WHAT TO PRODUCE: Return only the stretch of the material below that begins with the line containing "Viewport: 674px width, 599px" and ends with the line containing "The height and width of the screenshot is (387, 588).", exactly; both of those lines belong to it.

DATASET RECORDS:

>>>>>

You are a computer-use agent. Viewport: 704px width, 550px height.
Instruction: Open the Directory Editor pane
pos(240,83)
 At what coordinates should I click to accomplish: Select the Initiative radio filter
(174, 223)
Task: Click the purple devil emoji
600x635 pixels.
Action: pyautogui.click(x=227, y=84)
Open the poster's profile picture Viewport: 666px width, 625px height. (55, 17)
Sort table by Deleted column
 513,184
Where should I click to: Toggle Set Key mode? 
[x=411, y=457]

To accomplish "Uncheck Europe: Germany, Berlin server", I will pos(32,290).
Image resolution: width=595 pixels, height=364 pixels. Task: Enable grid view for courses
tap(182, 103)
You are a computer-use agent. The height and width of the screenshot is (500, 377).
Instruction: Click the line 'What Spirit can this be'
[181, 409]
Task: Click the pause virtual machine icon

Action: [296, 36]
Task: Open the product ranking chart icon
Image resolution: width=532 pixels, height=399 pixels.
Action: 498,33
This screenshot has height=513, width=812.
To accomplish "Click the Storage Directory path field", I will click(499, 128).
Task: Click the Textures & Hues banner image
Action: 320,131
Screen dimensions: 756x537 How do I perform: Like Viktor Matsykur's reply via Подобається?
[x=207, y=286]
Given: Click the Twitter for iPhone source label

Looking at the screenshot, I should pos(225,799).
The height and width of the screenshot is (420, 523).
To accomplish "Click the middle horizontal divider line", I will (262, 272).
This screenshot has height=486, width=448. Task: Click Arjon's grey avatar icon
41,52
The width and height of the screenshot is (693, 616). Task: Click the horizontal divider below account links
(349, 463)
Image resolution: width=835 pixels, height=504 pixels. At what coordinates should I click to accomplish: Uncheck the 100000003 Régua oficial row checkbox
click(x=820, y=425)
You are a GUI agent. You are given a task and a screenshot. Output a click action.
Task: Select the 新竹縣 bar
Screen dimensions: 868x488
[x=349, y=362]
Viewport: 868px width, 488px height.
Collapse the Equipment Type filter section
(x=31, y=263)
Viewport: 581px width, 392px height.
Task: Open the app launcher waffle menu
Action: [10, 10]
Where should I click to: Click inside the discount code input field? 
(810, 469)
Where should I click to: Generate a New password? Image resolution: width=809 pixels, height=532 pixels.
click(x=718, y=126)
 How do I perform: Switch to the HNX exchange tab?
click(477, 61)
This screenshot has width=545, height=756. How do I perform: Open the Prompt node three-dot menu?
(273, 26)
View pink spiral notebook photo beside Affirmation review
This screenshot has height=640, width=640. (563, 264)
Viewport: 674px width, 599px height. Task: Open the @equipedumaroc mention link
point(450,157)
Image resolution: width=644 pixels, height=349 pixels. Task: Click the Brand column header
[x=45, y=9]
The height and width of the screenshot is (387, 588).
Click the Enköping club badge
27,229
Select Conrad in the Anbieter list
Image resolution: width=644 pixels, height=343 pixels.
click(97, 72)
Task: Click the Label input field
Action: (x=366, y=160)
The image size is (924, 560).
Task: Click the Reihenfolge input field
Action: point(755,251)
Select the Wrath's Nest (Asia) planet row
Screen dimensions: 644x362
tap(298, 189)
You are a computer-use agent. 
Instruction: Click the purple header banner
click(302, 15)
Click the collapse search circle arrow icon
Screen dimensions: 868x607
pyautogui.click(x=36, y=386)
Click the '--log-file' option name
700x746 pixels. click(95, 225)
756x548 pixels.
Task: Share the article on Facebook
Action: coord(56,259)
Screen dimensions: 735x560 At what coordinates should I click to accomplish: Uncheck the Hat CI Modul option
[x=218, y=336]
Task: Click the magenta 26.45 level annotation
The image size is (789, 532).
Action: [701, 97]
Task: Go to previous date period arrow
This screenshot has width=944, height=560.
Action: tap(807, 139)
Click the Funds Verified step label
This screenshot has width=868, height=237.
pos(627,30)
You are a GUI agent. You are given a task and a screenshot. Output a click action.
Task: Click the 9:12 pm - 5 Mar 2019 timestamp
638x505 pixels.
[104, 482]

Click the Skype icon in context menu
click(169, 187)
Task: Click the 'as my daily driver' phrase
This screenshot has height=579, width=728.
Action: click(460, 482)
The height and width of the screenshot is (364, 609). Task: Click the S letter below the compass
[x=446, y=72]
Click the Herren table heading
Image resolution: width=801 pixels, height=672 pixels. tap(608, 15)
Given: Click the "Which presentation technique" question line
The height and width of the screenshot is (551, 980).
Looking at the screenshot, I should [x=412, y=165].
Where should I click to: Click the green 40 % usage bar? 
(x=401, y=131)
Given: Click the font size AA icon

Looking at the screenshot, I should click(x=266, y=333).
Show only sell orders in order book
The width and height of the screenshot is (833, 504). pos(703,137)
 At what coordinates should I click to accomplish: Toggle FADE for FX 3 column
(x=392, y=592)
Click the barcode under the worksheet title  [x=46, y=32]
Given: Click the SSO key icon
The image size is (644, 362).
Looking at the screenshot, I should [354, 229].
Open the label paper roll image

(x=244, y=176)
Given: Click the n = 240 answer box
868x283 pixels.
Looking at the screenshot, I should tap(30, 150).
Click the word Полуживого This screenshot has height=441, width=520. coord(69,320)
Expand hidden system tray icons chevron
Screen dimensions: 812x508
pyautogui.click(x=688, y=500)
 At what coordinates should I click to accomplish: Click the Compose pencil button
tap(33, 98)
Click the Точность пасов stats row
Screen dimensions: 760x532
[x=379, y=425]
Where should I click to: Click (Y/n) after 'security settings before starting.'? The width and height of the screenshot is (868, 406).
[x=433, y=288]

<<<<<

OUTPUT OF THE EXERCISE:
Viewport: 674px width, 599px height. Task: Open the @equipedumaroc mention link
point(450,157)
Image resolution: width=644 pixels, height=349 pixels. Task: Click the Brand column header
[x=45, y=9]
The height and width of the screenshot is (387, 588).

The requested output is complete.